The landscape of therapeutic strategies in neuro-oncology is evolving, with a focus on personalized medicine and innovative clinical trials. A notable phase 2 trial investigated the efficacy of a chemotherapy-free neoadjuvant regimen combining pembrolizumab with trastuzumab and pertuzumab in HER2-enriched early breast cancer, demonstrating promising results in achieving pathological complete responses (ref: Kuemmel doi.org/10.1016/S1470-2045(25)00097-X/). In glioblastoma, the Advanced brain Tumor TheRApy Clinical Trial (ATTRACT) aims to personalize treatment through ex vivo drug screening, allowing for tailored therapeutic recommendations based on individual tumor responses (ref: Berghoff doi.org/10.1093/noajnl/). Additionally, the significance of CDKN2A status in gliomas has been highlighted, with various diagnostic techniques revealing its role as a surrogate marker for prognosis (ref: Tauziède-Espariat doi.org/10.1093/jnen/). These studies reflect a shift towards more individualized treatment approaches, emphasizing the importance of integrating molecular diagnostics into clinical practice to enhance patient outcomes.

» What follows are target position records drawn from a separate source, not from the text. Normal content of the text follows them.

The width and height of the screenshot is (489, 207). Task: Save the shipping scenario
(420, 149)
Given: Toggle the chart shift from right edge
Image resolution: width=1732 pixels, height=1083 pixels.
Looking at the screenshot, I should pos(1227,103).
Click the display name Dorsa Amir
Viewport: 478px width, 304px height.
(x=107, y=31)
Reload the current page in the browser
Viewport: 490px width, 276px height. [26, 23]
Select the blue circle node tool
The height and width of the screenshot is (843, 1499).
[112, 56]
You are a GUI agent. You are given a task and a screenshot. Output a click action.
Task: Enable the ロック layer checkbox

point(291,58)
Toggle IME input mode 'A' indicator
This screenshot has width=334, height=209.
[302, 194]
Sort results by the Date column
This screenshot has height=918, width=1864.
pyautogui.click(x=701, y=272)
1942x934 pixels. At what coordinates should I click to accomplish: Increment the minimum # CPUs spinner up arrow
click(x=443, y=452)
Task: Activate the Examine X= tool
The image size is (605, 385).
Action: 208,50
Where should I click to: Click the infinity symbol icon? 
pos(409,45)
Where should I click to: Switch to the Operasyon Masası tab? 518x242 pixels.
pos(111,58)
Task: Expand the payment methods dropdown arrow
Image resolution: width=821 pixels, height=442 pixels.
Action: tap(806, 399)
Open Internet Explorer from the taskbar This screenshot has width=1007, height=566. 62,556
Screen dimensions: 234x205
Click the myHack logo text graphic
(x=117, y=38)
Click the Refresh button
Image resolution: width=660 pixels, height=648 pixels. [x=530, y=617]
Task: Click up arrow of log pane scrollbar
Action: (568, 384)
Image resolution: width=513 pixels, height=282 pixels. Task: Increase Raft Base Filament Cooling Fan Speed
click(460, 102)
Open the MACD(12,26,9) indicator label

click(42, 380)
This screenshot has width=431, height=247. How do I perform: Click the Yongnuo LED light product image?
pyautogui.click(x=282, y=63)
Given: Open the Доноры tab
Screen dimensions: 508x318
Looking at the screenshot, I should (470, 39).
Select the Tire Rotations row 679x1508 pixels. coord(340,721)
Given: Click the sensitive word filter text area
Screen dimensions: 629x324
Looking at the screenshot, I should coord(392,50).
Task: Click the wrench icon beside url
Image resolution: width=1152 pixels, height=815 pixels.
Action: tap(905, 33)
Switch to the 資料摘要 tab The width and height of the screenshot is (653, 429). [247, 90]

Understanding cellular and molecular pathways in neuropathology is essential for unraveling the complexities of disorders such as autism spectrum disorder (ASD) and pediatric high-grade gliomas (pHGGs). A study on functional connectivity dynamics in ASD identified abnormal drivers of connectivity across developmental stages, linking these changes to underlying cellular and molecular mechanisms (ref: Li doi.org/10.1002/advs.202403801/). In pHGGs, a comprehensive transcriptomic analysis revealed significant differences in the immune landscape compared to adult gliomas, suggesting that therapeutic responses may differ due to these biological variances (ref: LaBelle doi.org/10.1016/j.xcrm.2025.102095/). Moreover, research on TDP-43 overexpression in the hypothalamus demonstrated its role in metabolic dysregulation and behavioral changes, providing insights into the neuropathological consequences of protein misfolding (ref: Bergh doi.org/10.1186/s40478-025-02018-8/). Collectively, these studies emphasize the importance of elucidating cellular pathways to inform therapeutic strategies and improve outcomes in neuro-oncological and neurodegenerative diseases.

The exploration of genetic and epigenetic alterations in CNS tumors has revealed critical insights into tumor biology and potential therapeutic targets. A study on progressive supranuclear palsy identified a novel risk locus in NFASC through a genome-wide association study, highlighting the genetic underpinnings of this rare tauopathy (ref: García-González doi.org/10.1038/s41431-025-01872-3/). Additionally, the characterization of PATZ1-fused tumors through DNA methylation profiling has established its distinct molecular class, which is associated with diverse morphological presentations (ref: Tauziède-Espariat doi.org/10.1186/s40478-025-02037-5/). Furthermore, the investigation of CDKN2A status in gliomas has underscored its significance as a prognostic marker, with various diagnostic techniques revealing its role in tumor stratification (ref: Tauziède-Espariat doi.org/10.1093/jnen/). These findings collectively emphasize the importance of integrating genetic and epigenetic analyses into clinical practice to enhance diagnostic accuracy and inform treatment decisions.